Die derzeitige Studienlage zeigt, dass Lactoferrin im Allgemeinen gut verträglich ist, aber eindeutig belastbare Daten aus groß angelegten Humanstudien zum gesundheitlichen Nutzen fehlen nach wie vor. Zwar existieren erste Untersuchungen, die positive Effekte nahelegen, jedoch sind diese häufig entweder klein angelegt, industriegesponsert oder weisen methodische Schwächen auf. Wer Lactoferrin als Nahrungsergänzungsmittel nutzen möchte, sollte sich dieses Umstands bewusst sein und realistische Erwartungen haben.
Daneben spielen Nachhaltigkeits- und Ethikaspekte eine wichtige Rolle. Da Lactoferrin hauptsächlich aus Kuhmilch gewonnen wird, stehen Tierwohl und Umweltbelastung zur Diskussion. Biotechnologische oder synthetische Verfahren könnten hier langfristig Alternativen bieten, werfen jedoch Fragen rund um Gentechnik und Kennzeichnungspflichten auf. Auch Preis und Qualität variieren erheblich zwischen den verschiedenen Produkten, weshalb eine sorgfältige Auswahl und Beratung sinnvoll sind.
Im Rahmen der Gesetzgebung unterliegt Lactoferrin einer strengen Kontrolle, was Sicherheit, Kennzeichnung und Health Claims angeht. Aus diesem Grund finden sich derzeit nur wenige zugelassene gesundheitsbezogene Aussagen zu Lactoferrin. Hersteller dürfen zwar auf die natürlichen Eigenschaften des Proteins verweisen, aber nicht mit spezifischen gesundheitsfördernden Wirkversprechen werben, wenn diese nicht behördlich genehmigt wurden.
In Zukunft ist zu erwarten, dass weitere Forschungsergebnisse vorliegen und gegebenenfalls gezielte Aussagen zu bestimmten Indikationen (z. B. Eisenstatus, Darmgesundheit oder Immunbalance) möglich werden.

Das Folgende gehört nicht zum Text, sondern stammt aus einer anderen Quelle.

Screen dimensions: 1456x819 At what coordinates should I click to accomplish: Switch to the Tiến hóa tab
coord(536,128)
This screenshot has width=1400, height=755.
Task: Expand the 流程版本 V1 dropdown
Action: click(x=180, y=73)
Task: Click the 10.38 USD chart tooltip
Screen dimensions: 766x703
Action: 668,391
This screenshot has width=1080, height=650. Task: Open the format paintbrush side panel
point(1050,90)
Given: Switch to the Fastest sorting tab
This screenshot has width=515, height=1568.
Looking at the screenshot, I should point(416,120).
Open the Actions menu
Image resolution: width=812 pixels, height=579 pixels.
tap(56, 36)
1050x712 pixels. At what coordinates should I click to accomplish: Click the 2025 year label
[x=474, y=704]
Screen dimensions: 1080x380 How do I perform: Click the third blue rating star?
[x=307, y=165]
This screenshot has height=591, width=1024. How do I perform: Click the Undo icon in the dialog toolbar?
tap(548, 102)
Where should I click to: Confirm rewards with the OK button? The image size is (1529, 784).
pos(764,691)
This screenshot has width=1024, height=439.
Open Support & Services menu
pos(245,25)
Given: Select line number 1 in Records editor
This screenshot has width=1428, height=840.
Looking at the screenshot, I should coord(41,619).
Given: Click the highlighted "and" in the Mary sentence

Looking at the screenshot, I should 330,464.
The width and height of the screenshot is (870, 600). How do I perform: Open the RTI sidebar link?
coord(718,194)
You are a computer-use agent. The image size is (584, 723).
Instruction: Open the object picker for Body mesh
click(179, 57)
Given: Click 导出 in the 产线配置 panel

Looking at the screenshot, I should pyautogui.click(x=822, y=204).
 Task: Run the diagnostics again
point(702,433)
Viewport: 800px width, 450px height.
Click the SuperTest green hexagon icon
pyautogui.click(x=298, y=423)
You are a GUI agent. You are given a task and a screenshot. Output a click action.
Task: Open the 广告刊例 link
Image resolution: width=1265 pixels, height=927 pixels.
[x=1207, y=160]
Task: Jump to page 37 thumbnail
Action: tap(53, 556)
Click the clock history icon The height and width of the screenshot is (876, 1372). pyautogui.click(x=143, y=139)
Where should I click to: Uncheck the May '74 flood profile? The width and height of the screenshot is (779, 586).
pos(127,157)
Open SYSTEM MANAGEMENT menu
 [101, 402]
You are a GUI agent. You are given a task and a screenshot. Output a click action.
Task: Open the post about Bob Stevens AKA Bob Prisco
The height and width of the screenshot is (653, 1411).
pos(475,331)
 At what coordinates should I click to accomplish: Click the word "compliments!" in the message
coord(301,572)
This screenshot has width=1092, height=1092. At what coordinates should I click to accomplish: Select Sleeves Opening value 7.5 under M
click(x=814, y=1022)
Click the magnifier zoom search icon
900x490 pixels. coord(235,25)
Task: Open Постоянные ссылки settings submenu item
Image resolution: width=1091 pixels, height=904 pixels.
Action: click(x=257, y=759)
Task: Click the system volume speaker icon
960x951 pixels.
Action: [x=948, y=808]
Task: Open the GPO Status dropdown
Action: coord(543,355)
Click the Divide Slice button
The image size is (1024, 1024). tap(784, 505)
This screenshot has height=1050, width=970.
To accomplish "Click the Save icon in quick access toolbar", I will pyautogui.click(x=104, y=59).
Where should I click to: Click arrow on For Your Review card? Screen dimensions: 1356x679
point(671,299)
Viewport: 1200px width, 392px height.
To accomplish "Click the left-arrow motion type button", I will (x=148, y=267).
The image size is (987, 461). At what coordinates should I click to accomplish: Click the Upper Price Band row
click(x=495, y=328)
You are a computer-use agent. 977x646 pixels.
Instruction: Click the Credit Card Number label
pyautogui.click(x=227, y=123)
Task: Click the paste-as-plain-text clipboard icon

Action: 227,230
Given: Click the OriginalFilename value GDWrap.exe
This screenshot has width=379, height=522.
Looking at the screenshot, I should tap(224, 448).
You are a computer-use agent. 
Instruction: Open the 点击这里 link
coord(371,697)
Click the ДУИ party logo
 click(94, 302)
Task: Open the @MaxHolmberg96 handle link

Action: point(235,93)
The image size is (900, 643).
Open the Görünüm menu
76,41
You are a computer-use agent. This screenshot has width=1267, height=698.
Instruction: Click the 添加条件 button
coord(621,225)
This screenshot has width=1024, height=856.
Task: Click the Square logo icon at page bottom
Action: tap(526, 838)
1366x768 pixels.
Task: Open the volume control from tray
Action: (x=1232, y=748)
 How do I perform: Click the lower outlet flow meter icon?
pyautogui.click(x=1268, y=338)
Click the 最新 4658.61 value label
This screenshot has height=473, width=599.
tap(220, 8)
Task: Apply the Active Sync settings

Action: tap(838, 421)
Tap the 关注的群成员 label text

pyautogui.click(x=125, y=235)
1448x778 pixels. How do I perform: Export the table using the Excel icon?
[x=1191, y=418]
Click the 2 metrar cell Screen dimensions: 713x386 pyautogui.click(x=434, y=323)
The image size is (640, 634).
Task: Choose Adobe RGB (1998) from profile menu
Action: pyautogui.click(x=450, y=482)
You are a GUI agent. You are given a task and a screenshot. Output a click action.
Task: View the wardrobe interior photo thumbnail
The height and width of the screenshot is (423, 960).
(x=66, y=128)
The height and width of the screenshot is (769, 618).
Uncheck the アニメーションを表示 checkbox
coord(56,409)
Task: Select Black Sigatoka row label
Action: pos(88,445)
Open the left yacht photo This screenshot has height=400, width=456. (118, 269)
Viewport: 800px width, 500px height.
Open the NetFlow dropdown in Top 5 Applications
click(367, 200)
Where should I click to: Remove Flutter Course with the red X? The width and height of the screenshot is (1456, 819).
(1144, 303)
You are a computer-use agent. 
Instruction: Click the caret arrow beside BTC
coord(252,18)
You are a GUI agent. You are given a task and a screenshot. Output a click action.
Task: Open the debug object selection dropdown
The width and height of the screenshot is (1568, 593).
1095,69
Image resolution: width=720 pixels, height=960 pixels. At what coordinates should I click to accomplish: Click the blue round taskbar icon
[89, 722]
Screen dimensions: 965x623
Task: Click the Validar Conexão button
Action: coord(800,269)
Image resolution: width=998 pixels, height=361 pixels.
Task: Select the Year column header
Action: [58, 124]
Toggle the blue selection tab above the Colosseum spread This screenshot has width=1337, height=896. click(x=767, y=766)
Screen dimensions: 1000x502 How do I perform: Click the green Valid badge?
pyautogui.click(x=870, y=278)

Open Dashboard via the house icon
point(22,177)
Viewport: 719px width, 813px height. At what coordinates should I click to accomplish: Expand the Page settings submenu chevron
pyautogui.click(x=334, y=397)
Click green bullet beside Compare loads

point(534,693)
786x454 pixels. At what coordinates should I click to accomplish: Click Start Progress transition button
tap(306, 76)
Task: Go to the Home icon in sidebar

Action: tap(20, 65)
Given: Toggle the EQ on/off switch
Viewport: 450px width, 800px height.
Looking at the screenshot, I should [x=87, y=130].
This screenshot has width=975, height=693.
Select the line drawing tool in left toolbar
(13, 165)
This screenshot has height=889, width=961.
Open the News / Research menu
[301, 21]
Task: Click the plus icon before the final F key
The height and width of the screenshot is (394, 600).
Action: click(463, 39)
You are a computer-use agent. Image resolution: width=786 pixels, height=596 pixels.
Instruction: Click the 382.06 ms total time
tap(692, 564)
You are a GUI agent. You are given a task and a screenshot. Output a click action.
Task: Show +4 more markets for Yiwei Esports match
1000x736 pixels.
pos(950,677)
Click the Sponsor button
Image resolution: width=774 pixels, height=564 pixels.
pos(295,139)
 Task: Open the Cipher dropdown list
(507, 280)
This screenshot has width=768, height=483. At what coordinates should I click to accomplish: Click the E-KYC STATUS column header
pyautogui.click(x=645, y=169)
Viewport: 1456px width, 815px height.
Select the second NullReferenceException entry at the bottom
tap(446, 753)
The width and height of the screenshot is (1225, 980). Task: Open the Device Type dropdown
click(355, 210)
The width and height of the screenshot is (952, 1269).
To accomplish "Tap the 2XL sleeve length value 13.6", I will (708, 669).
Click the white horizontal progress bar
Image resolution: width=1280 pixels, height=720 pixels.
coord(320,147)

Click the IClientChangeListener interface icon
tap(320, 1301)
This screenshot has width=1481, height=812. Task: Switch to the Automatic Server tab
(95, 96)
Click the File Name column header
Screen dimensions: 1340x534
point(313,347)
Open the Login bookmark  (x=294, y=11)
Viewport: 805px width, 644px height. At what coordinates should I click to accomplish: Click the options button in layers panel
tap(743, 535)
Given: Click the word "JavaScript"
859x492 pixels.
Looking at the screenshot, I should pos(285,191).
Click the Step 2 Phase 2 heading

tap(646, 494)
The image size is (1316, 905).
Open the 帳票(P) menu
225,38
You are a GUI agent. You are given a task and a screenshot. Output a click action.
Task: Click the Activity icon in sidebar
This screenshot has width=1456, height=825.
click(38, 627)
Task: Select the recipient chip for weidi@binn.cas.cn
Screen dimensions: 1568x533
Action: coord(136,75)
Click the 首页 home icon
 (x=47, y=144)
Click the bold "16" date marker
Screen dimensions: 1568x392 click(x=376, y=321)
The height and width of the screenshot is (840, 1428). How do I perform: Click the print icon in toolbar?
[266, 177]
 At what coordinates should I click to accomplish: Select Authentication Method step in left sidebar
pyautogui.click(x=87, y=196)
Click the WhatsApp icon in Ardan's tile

Gleichzeitig ist eine stärkere Entwicklung biotechnologischer Herstellungsverfahren denkbar, die Lactoferrin in größerem Maßstab und zu niedrigeren Preisen verfügbar machen könnte. Solange der wissenschaftliche Konsens jedoch nicht hinreichend untermauert ist, empfiehlt sich ein reflektierter Umgang mit Lactoferrin und eine fachliche Beratung im Einzelfall – insbesondere bei Vorerkrankungen oder bei der parallelen Einnahme anderer Eisenpräparate.